In its statement, PDIC said, “all documentations relative to the revised terms were ready for execution. However, the investor required as a closing condition the final resolution of a substantial contingent liability arising from a suit filed by a third party. The transaction could not proceed pending the fulfillment of this closing condition.”
In a press briefing following Exportbank’s closure, BSP Deputy Governor Espenilla said the deal with BDO caved in because the bank didn’t want to get entangled in legal issues involving Exportbank. The troubled bank is facing a suit from a certain group filed early this 2012.
Exportbank was a commercial bank, with over 50 branches and 40 automated teller machines catering to 50,000 depositors nationwide when it closed down.
Its balance sheet as of September 2011 showed it had total deposits of P17.17 billion and a non-performing loan ratio of 21.88%, higher than industry average. Its total liabilities amounted to P27.02 billion, barely covering its total assets of P27.69 billion.
PDIC said it is undertaking a financial audit of Exportbank through an independent auditor to determine its valuation and define the requirements for its rehabilitation.

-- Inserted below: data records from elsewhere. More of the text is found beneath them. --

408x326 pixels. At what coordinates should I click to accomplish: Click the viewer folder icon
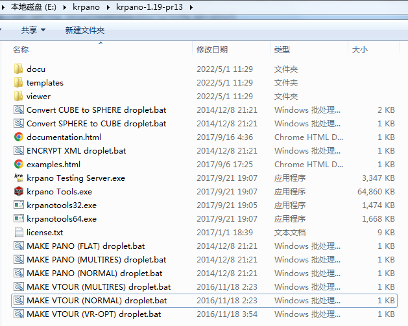point(18,97)
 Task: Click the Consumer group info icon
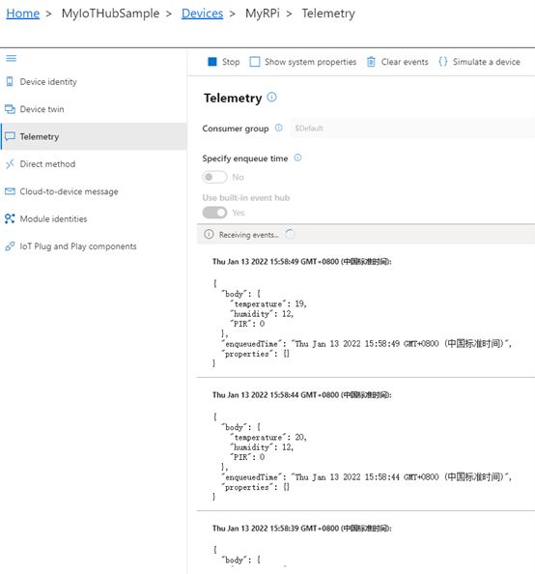279,128
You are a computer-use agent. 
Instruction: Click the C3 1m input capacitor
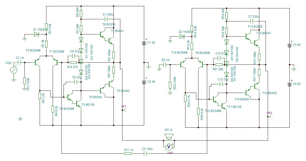point(20,63)
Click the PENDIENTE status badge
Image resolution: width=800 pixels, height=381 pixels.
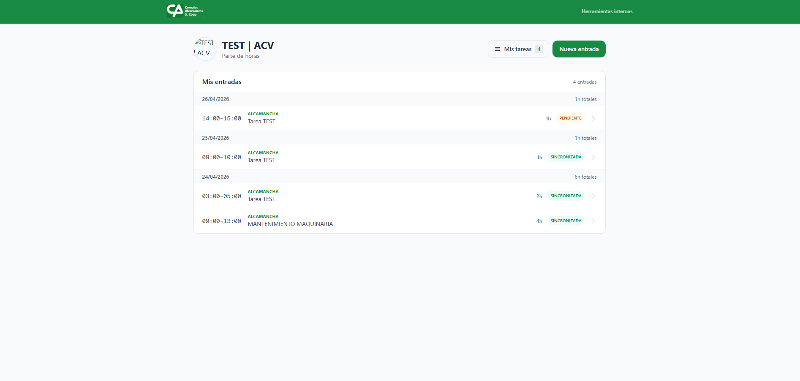click(x=570, y=118)
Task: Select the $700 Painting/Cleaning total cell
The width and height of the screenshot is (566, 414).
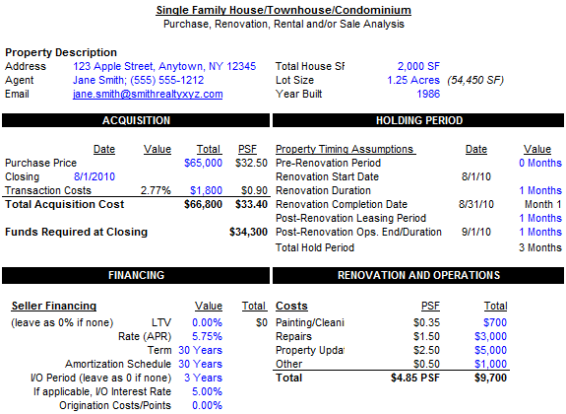Action: [x=495, y=322]
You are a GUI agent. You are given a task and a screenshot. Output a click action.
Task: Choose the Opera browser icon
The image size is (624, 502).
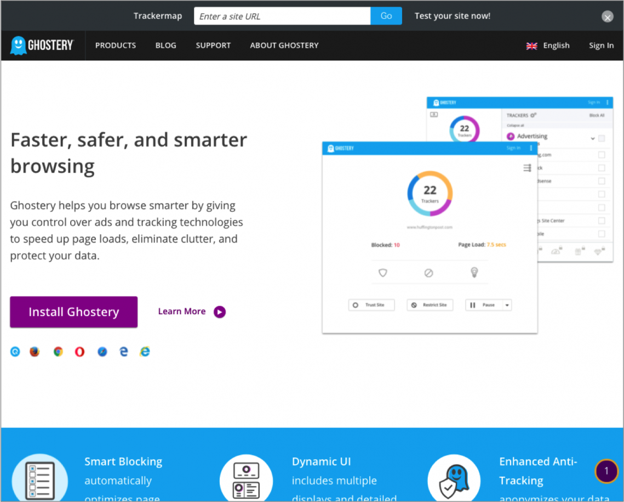pos(80,352)
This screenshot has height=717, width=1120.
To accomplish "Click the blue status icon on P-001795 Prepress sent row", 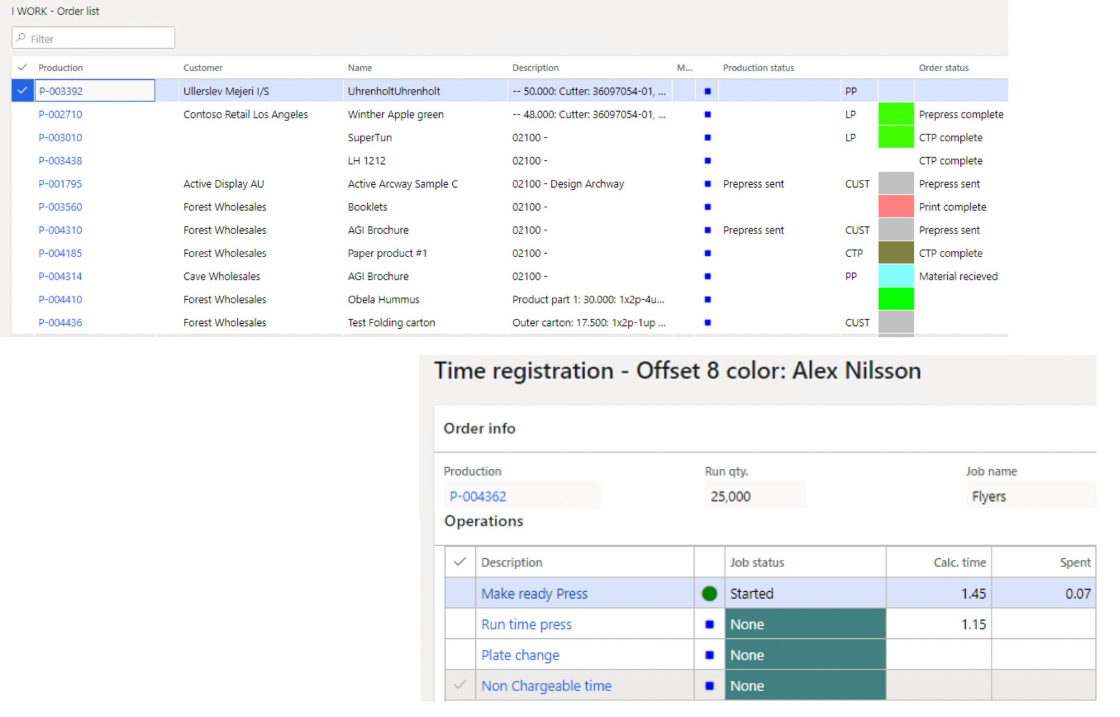I will (708, 184).
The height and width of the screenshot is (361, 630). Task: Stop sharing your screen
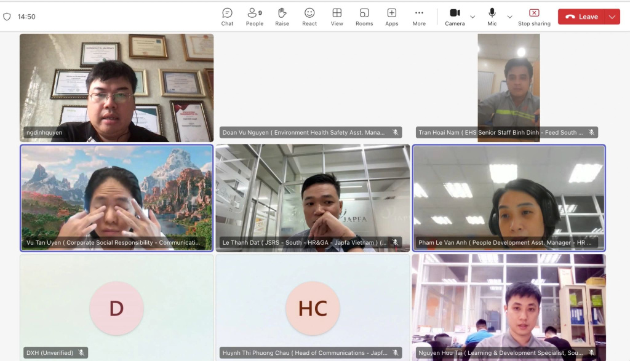533,17
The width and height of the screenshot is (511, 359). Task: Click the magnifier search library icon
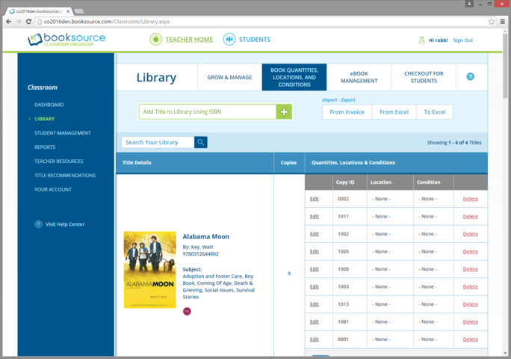tap(201, 142)
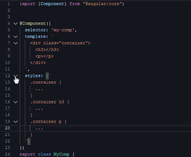
Task: Click the 'my-comp' selector string
Action: click(x=63, y=30)
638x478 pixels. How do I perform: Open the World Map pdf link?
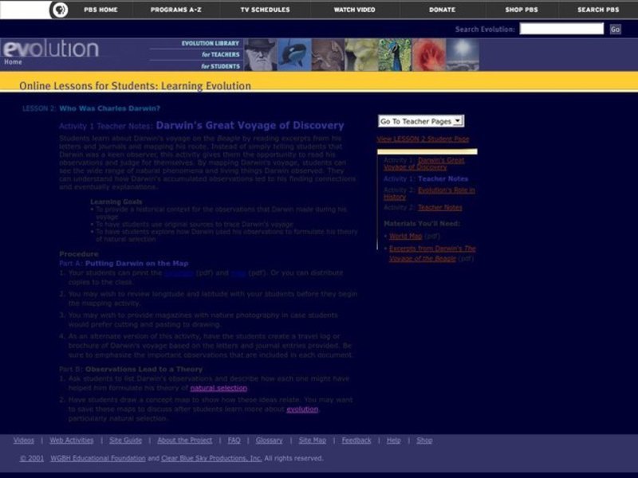[x=405, y=236]
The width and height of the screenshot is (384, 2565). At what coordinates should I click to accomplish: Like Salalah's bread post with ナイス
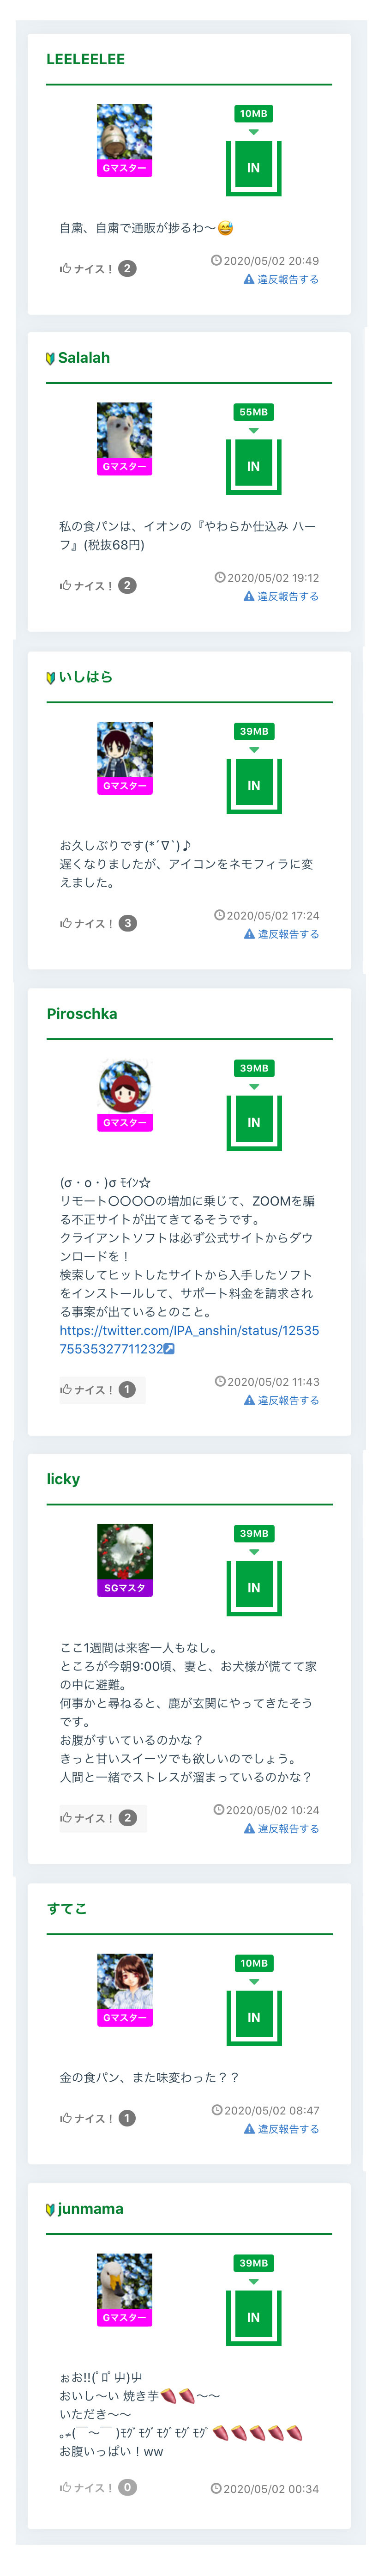point(87,585)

“With any closed bank, a rehabilitation proposal should address the requirements for capital strengthening, liquidity, sustainability, viability and governance,” the insurer said.
It added the terms of reference for qualification of parties interested to rehabilitate the bank will be announced as soon as information on the status of the bank’s assets and liabilities have been validated.
In the meantime, PDIC is processing the payment of claims of the bank’s depositors.
On May 22, it started sending payments for valid deposits worth P10,000 and below through postal money orders. These deposits comprised 29,314 accounts or 60.7% of the total accounts of Exportbank as of end-March. PDIC said it expects to complete this batch of payments by June 1, 2012.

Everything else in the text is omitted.